Channels ▼
RSS

Parallel

CUDA vs. Phi: Phi Programming for CUDA Developers


In my previous article on the new Intel Xeon Phi coprocessors, I focused on getting up and running as quickly as possible. This article discusses how programming the Phi compares with CUDA programming.

Intel designed the 60-core Phi coprocessor (previously called "MIC" in the literature) so it can be programmed like a conventional x86 processor core while incorporating extensions such as a bidirectional ring interconnect for massive parallelism and a wide 512-bit per core vector unit to deliver high floating-point performance. While CUDA applications can run on x86 hardware, it's important to know how architectural differences between GPUs and Intel Xeon Phi coprocessors affect performance and application design. The good news is that CUDA applications will readily map onto the Phi coprocessor's vector-parallel architecture and run with high performance. The challenge lies in achieving the best possible performance.

The preproduction Intel Xeon Phi coprocessors based on the first generation Intel Xeon Phi product codenamed "Knights Corner" currently provide more than a teraflop/s of floating-point performance by using pragmas to augment existing code so that it offloads work from the host processor to the Phi. This was discussed in my previous article. Other means of integrating operations between the host and the Phi include: recompiling the source code to run directly on the coprocessor as a separate native SMP (Symmetric Multi-Processor) many-core Linux computer, accessing the coprocessor as an accelerator through optimized libraries such as the Intel Math Kernel Library (MKL), and using each coprocessor as an MPI node or alternatively as a device containing a cluster of MPI nodes.

From this list, experienced programmers will recognize that the Phi support the full gamut of modern and legacy programming models — including CUDA. The advice from Intel's James Reinders is, "Program with lots of threads that use vectors with your preferred programming languages and parallelism mode" (see "Programming for the Intel Xeon family of products"). Figure 1 is a graphic illustration of the performance potential of a Phi coprocessor as one uses the combined parallel and vector capability of the device.


Figure 1 : Intel Xeon Phi coprocessor vector parallelism vs. performance (courtesy Intel).

The Phi's offload mode reflects how CUDA programmers (and GPU developers using OpenACC) currently utilize their GPU devices. In offload mode, data must move across the PCI bus to the external device just like when programming a GPU (see Figure 2). Similarly, the optimized MKL library for Intel Xeon Phi coprocessor provides both a native interface (where data resides natively on the device) and a thunking interface (where data is transferred across the PCIe bus for every operation) just like CUBLAS and CUFFT. A working SGEMM example in this article demonstrates that a preproduction Intel Xeon Phi coprocessor can deliver more than a teraflop using the thunking and native interfaces.

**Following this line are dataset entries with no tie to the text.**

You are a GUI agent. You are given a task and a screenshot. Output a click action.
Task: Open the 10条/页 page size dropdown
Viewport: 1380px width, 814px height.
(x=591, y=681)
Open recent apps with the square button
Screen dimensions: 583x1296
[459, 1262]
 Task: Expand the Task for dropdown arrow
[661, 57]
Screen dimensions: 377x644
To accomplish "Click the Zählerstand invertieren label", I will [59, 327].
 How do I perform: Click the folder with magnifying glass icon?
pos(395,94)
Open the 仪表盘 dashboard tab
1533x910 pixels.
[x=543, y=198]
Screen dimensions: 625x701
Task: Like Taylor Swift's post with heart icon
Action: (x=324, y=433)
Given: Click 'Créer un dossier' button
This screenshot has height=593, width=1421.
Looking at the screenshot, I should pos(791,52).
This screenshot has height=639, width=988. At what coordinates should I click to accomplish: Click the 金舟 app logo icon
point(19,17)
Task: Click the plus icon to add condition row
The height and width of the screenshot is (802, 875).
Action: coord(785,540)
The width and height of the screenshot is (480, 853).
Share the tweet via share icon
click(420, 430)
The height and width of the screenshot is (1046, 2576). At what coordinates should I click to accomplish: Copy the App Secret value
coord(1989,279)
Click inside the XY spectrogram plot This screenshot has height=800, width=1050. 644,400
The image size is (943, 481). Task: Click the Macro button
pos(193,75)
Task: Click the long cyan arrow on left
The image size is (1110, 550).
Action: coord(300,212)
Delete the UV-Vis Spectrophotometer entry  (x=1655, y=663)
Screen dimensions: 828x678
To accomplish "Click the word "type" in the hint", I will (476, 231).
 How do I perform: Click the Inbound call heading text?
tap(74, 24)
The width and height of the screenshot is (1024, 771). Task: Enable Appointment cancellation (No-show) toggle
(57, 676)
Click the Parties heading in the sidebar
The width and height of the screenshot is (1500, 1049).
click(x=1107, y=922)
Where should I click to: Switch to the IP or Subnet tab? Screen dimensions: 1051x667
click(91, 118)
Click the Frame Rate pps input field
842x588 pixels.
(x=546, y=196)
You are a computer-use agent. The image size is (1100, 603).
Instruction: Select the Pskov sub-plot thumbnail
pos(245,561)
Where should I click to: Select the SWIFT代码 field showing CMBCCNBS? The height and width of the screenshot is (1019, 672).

Figure 2 : Intel Xeon Phi coprocessor PCIe connectivity (courtesy Intel).

Both Intel Xeon Phi coprocessors and GPU devices can accelerate MPI (Message Passing Interface) applications in offload mode where portions of the application are accelerated by the remote device. However, CUDA programmers need to remember that they can also run MPI and OpenMP code natively on the Phi coprocessor. In fact, each Phi runs Linux internally. While not the focus of this article, MPI programmers might find that they can just recompile existing applications to run on the Phi without any porting effort. Running MPI natively, each Phi can act as a separate SMP node in a distributed MPI application. Alternatively, the large number of cores (currently 61 in the preproduction devices, of which 60 are available for computation) also means that each coprocessor can act as a device containing a cluster of MPI nodes.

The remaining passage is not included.